Interactive representation is an emergent of action, interaction, and the potentialities for interaction; it is not a product of any sort of processing of inputs. Passive systems that only receive inputs cannot be representational in the interactive sense. No "processing" of inputs can yield interactive representationality, including any connectionist processing of inputs: representation is an emergent property of situated interacting systems, not passive systems. Neither computers nor connectionist networks, then, can be interactively representational; robots, however, could be (Beer, 1990; Bickhard, 1982; Bickhard & Terveen, 1995; Brooks, 1991a, 1991b; Cherian & Troxell, 1995a, 1995b; Hooker, in preparation; Maes, 1990; Malcolm, Smithers, & Hallam, 1989; Smithers, 1992; Wheeler, 1996).

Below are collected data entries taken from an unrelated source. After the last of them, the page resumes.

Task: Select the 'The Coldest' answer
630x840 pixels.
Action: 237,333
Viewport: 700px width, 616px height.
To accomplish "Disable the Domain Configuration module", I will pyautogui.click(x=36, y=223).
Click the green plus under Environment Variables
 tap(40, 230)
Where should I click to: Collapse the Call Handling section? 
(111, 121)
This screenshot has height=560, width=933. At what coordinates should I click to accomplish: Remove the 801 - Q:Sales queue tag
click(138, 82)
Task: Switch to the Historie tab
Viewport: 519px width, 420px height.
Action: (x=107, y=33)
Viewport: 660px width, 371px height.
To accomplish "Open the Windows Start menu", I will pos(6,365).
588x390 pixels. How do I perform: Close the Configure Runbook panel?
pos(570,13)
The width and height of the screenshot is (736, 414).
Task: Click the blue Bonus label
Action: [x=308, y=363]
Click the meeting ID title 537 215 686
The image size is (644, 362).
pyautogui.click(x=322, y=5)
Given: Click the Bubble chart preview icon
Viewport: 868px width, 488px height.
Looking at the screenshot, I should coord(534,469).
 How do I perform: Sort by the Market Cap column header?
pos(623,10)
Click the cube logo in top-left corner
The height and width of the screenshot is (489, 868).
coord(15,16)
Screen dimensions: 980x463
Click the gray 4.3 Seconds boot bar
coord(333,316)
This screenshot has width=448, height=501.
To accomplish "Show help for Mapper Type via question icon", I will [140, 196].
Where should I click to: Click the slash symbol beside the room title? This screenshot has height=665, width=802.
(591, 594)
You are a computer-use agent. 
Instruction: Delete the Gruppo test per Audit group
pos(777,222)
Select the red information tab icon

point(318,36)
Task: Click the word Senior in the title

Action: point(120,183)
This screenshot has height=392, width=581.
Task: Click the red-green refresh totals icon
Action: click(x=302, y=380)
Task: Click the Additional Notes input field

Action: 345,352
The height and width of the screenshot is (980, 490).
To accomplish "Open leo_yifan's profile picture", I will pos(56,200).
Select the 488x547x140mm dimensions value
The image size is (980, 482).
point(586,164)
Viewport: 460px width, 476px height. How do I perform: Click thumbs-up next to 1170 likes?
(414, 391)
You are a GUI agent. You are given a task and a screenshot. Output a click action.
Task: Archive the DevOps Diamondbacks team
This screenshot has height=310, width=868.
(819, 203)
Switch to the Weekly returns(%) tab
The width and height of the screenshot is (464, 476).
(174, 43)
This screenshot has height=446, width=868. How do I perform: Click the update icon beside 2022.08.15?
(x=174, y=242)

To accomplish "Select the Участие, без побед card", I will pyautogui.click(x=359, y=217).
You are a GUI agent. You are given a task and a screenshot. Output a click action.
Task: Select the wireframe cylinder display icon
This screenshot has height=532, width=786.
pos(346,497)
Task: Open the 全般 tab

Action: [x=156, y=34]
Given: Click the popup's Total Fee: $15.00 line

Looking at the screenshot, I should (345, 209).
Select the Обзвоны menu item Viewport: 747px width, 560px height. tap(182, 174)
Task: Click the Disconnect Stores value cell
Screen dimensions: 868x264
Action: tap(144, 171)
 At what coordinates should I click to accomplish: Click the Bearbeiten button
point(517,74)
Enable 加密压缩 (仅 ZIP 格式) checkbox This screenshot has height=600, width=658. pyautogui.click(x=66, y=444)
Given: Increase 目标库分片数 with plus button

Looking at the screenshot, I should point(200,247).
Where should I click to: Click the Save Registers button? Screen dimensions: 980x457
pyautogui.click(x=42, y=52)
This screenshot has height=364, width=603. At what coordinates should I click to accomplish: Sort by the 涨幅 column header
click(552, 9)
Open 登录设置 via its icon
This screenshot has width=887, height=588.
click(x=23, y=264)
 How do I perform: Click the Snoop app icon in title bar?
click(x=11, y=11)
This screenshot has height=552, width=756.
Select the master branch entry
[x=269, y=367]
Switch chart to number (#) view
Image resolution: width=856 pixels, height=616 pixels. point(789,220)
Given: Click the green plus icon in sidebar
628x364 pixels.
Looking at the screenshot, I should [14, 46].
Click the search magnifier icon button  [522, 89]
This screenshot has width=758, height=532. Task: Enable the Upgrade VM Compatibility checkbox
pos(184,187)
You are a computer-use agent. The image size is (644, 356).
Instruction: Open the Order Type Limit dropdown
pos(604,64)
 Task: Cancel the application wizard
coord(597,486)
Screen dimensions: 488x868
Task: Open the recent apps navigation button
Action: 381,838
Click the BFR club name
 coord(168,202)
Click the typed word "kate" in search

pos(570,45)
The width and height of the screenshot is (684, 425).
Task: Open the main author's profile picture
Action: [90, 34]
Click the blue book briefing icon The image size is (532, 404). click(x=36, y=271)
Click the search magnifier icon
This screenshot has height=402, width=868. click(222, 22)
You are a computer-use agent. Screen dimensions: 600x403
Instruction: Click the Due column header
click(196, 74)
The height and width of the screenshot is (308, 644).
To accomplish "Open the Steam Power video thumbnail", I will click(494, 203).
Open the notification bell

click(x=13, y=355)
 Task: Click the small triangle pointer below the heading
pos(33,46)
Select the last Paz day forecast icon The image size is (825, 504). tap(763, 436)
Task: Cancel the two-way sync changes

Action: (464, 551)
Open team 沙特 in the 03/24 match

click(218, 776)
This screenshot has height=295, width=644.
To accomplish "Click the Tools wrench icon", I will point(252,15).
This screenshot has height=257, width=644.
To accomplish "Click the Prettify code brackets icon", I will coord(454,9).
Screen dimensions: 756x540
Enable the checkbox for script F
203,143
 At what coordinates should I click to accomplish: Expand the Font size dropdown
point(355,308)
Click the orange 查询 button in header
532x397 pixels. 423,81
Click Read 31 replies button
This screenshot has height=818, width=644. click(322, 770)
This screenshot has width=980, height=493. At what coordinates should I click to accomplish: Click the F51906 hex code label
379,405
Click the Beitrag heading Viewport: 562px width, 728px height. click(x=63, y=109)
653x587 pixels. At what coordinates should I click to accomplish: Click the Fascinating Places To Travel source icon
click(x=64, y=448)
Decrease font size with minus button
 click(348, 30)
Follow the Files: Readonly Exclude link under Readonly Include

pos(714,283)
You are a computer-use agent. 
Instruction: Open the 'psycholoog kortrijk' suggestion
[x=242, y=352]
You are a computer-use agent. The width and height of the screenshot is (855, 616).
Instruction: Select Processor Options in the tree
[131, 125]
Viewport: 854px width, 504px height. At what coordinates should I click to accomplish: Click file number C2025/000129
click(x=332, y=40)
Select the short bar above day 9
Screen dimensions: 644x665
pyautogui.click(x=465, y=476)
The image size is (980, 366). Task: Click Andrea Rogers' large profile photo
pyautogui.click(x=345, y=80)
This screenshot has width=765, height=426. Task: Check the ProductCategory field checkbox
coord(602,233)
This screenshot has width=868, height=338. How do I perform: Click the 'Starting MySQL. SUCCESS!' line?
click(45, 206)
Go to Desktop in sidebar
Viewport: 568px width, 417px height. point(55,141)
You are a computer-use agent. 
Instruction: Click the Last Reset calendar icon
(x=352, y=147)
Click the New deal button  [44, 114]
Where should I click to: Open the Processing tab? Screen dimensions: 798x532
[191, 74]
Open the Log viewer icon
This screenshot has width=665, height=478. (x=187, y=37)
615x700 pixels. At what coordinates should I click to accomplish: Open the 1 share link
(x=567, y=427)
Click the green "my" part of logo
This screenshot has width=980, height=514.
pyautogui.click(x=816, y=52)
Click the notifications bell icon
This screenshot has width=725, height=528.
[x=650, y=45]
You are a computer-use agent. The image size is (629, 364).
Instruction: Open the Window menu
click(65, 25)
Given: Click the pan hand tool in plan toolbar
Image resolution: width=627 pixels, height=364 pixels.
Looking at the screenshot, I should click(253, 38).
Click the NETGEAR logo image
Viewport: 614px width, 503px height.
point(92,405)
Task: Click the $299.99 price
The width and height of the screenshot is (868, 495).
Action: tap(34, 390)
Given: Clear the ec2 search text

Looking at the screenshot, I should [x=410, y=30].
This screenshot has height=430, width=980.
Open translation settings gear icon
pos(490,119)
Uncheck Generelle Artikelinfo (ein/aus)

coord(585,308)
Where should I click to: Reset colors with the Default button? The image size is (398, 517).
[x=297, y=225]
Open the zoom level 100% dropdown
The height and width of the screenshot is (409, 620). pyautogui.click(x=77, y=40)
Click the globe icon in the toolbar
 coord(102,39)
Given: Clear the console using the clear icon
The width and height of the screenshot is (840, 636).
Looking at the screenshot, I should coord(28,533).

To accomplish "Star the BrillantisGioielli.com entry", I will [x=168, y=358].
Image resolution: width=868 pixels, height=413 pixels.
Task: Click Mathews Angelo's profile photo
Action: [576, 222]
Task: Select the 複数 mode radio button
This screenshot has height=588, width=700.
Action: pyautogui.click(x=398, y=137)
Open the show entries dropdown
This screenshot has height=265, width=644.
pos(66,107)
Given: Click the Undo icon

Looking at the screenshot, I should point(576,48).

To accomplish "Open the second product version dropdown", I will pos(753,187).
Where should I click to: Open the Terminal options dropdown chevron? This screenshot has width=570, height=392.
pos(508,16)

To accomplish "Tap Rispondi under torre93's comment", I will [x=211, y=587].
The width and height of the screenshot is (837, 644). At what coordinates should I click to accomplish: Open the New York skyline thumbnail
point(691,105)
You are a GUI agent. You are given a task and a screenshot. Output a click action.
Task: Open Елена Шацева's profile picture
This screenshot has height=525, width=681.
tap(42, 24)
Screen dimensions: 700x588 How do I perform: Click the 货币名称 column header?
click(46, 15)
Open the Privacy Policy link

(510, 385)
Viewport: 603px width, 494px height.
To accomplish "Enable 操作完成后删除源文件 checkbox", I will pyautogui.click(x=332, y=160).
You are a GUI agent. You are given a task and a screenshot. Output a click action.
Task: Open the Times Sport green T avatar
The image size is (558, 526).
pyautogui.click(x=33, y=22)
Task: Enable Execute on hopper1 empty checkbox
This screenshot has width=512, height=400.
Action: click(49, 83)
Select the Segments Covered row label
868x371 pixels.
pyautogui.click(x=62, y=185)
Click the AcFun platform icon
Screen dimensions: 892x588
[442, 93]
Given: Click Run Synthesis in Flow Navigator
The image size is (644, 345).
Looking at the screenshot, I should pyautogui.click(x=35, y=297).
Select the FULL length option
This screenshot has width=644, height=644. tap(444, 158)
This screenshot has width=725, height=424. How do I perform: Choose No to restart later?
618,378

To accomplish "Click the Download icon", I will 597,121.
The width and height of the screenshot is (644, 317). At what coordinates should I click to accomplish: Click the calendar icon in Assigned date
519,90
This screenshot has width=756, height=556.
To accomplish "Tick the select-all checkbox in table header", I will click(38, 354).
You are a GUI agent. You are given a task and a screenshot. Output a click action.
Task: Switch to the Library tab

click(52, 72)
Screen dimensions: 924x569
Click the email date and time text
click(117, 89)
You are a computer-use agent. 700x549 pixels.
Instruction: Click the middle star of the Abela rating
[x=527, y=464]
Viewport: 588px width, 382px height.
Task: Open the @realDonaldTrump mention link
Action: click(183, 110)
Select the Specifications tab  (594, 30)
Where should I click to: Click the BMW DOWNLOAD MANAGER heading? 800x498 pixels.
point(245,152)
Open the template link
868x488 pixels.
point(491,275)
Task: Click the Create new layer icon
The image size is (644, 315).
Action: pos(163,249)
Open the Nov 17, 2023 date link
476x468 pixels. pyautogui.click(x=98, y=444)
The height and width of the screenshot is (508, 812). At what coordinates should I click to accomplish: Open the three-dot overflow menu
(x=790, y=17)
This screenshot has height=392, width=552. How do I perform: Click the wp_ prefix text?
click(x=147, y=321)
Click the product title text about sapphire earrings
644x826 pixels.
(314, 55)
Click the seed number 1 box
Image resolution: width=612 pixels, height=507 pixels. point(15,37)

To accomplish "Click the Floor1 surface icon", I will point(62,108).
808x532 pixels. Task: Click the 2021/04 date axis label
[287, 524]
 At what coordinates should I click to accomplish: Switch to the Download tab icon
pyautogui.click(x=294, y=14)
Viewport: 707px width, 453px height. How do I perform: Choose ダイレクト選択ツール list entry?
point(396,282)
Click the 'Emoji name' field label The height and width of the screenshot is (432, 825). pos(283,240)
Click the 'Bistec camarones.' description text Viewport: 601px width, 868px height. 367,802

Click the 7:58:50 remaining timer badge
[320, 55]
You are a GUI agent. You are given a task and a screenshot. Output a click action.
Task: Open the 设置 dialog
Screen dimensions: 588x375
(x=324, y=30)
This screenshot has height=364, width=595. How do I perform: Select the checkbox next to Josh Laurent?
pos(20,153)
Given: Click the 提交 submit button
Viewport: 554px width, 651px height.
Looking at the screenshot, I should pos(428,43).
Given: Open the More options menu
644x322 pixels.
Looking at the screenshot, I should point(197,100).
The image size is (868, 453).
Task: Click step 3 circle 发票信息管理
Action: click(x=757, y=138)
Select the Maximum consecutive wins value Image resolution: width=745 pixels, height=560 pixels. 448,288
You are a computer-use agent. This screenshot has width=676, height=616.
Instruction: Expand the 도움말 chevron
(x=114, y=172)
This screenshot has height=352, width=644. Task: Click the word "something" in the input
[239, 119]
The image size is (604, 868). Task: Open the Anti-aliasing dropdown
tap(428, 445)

Interactive representation is an emergent of potentialities for interaction. It is not most fundamentally of or about actualities except in the sense of "actual" interactive potentialities. This intrinsic involvement of modality in all representation is characteristic of all recognitions that representation emerges from action, not from inputs, and interactivism shares in it. Representation as emergent from action rather than from the processing of inputs must be modal because it is potential actions, the potentialities for action and interaction, that are at issue, not past actions and not past inputs (Bickhard, 1988, 1993; Bickhard & Campbell, 1989; Bickhard & Terveen, 1995). Standard conceptions of representation focus on supposed encodings of actualities, derived from inputs corresponding to those actualities, with either no involvement of modality, or with an ad hoc addition of modal operators on top of a basically non-modal representational system.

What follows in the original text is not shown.